Every year, a few bands drop recordings just after the cutoff date to be considered for our annual Fort Worth Weekly Music Awards. Recent releases from Clint Niosi and Slow Draw will no doubt garner attention in next year’s awards, but I’m writing this if for no other reason than I don’t want our local music cognoscenti to forget them. In terms of ideas, both of these albums have a lot going on, creating concrete mental visuals out of sonic moods.
Clint Niosi’s music has a cinematic feel to it, even when it’s less abstract and ambient (as his actual film scores tend to be). Even his musical projects that are composed of traditional verse-chorus-verse-type arrangements sound as if they were made for a film. Perhaps unsurprisingly, his new album is called Daedalum, which is also the name of an archaic device used to view animation, more commonly known as a zoetrope. A zoetrope is a cylinder with a succession of differentiated pictures illustrating a subject in motion printed on its inner surface, and when spun, it allows the viewer to perceive movement through the vertical slits cut in the cylinder’s sides that bracket each frame. Like the mechanics of all animation techniques, a daedalum tricks the brain into believing separate, static images are a single moving subject, but since its effect is basically like watching a horse run by peering through the gaps in a fence, the experience feels incomplete and leaves you with a peculiar, unsettling longing.
The daedalum/zoetrope idea is reminiscent of that famously paraphrased line in 1 Corinthians 13:12: “For now we see through a glass, darkly, but then face to face.” Both sonically and lyrically, Niosi’s new songs seem to be looking at life in a similar fashion, glimpsing the winding paths of the past, present, and future through the darkened lens of cynicism. The eight songs, mostly minor key blues progressions given a jazzy shake by drummer Eddie Dunlop’s percussion, convey ideas about the uncertainty of life (“Fortune”), ebbing hope (“Not Even”), and the inexorable steps of time (“September”). Niosi’s baritone sung over his own reverberating guitar builds the songs out of shadows, further shaded by the lush groan and murmur of wife Claire Hecko’s viola. Dunlop, along with Joe Rogers’ keyboard melodies, make the music jump enough to keep it out of the realm of dirges, and the cumulative effect is like a soundtrack to a film noir written and directed by Nick Cave and starring Jarvis Cocker.

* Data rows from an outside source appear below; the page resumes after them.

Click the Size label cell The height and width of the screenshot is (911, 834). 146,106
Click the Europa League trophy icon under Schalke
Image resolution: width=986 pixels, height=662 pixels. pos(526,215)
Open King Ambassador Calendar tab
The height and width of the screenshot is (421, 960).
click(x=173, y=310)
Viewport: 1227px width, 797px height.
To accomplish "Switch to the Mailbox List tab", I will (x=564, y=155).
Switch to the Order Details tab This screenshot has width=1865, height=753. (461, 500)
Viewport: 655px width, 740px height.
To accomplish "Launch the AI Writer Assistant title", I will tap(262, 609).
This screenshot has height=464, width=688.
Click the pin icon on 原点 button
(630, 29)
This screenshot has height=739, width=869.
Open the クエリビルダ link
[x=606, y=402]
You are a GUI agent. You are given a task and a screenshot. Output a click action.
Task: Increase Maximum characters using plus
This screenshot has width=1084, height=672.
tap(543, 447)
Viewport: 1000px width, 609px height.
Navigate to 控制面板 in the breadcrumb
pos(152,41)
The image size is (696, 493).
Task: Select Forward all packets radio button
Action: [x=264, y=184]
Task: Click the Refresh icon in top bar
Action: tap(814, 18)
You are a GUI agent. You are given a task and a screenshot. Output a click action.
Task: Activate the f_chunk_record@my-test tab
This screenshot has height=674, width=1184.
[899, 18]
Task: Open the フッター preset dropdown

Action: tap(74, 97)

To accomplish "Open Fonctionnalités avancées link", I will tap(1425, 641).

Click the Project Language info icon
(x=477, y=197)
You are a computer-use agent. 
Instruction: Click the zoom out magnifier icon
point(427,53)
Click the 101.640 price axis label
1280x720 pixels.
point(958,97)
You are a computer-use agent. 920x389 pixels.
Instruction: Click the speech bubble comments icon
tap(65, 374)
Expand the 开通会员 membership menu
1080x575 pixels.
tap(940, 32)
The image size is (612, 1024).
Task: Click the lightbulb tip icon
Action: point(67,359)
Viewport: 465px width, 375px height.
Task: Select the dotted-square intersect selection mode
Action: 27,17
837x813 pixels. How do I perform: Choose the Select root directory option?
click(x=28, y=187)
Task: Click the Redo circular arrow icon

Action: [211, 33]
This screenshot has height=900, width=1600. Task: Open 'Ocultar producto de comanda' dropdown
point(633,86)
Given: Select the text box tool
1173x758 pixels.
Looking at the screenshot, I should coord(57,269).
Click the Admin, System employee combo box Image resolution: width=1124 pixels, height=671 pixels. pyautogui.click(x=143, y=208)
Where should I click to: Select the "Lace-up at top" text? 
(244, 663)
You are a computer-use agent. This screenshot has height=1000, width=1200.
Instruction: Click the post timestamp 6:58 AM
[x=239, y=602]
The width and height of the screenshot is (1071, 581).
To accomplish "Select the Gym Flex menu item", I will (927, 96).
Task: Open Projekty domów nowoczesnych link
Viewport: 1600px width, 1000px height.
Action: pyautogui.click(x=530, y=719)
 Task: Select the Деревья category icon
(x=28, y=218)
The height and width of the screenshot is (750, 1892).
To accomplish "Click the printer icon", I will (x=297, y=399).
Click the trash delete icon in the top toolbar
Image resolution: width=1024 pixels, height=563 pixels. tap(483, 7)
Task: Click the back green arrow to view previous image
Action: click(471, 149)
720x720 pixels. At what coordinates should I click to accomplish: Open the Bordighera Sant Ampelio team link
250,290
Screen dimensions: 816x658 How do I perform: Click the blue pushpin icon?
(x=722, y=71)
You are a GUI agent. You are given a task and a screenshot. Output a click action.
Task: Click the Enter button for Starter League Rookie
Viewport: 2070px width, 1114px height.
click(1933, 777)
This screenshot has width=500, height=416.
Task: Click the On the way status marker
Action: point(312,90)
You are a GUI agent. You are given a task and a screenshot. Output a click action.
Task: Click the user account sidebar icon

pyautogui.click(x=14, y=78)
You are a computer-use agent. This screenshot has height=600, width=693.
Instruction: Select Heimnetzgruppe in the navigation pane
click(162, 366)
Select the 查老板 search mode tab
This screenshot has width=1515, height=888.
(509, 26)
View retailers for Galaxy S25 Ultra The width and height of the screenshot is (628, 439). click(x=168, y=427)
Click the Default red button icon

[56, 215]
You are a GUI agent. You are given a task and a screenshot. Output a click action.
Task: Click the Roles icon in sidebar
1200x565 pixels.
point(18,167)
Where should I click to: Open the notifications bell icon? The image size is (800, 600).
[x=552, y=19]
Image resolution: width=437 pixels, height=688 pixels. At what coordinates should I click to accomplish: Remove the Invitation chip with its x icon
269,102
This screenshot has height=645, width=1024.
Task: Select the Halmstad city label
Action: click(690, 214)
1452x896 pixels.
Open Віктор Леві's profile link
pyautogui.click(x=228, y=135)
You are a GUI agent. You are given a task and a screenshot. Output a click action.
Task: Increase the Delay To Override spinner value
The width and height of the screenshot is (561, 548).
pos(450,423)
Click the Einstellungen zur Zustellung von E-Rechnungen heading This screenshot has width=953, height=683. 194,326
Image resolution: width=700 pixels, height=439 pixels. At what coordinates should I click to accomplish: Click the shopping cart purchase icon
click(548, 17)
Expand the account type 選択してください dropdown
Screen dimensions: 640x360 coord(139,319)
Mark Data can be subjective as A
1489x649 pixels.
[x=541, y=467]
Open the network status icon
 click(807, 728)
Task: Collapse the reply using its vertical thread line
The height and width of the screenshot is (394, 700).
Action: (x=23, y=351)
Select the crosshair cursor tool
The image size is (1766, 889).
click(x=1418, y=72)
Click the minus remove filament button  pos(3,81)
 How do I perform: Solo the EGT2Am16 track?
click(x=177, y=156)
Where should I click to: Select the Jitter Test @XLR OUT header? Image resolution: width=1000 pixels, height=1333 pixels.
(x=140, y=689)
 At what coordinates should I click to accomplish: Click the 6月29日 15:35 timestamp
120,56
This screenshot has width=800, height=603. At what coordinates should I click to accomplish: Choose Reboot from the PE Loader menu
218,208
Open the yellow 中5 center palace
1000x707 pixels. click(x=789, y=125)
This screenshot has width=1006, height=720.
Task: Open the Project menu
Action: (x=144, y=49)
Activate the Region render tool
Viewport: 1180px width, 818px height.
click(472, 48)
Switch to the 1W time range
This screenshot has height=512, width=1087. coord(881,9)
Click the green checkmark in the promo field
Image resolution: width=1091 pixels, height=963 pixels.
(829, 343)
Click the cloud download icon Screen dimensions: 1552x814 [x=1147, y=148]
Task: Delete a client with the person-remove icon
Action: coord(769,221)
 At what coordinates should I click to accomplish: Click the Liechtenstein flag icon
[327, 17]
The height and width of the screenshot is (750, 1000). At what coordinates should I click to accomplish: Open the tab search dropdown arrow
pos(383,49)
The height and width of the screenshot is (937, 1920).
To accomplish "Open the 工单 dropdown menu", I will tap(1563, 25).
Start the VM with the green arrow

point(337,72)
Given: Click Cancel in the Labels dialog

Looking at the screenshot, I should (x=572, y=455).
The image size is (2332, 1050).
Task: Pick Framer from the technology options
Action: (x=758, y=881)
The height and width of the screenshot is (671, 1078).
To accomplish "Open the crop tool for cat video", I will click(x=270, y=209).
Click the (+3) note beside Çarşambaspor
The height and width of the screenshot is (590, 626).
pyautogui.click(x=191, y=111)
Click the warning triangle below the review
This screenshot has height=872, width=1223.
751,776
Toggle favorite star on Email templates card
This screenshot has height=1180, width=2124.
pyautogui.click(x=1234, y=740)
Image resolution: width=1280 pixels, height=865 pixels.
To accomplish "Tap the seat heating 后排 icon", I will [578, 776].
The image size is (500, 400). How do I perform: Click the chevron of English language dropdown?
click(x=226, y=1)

Mark Kitchens’ Slow Draw is a side project (his main gig is playing drums in the stoner-jazz duo Stone Machine Electric) that, like Clint Niosi’s music, sounds like it could be made for the movies. Last November, Kitchens released Slow Draw’s debut, a five-song EP of ambient, experimental, drum-and-synth explorations. Avoiding It’s creepy synthesizer doodles, electronic drone, and firecracker pops of live percussion created an aural mood not unlike the ones you’d find in the early films of David Cronenberg or John Carpenter but wilder-sounding, like the machines had come alive and were rapidly losing all rational thought processes.
Recently, Kitchens followed up his first Slow Draw recording with a new one, and while it comes from the same place – meditative tempos and ominous moods drawn in synthesizer swirls and ghostly electronic hums – it’s dramatically different. Light Is the Path (and available on CD and cassette, unlike the digital-only Avoiding It) seems to be the score for a different imaginary movie, though one that might exist in the same universe. In this case, melancholy guitar and keyboard chords float over Kitchens’ beeps and loops, and snatches of plaintive melodies that nod in and out suggest barren landscapes, bleak and chilling, cast in day-for-night lighting that’s disorienting and unsettling but hard to steer away from.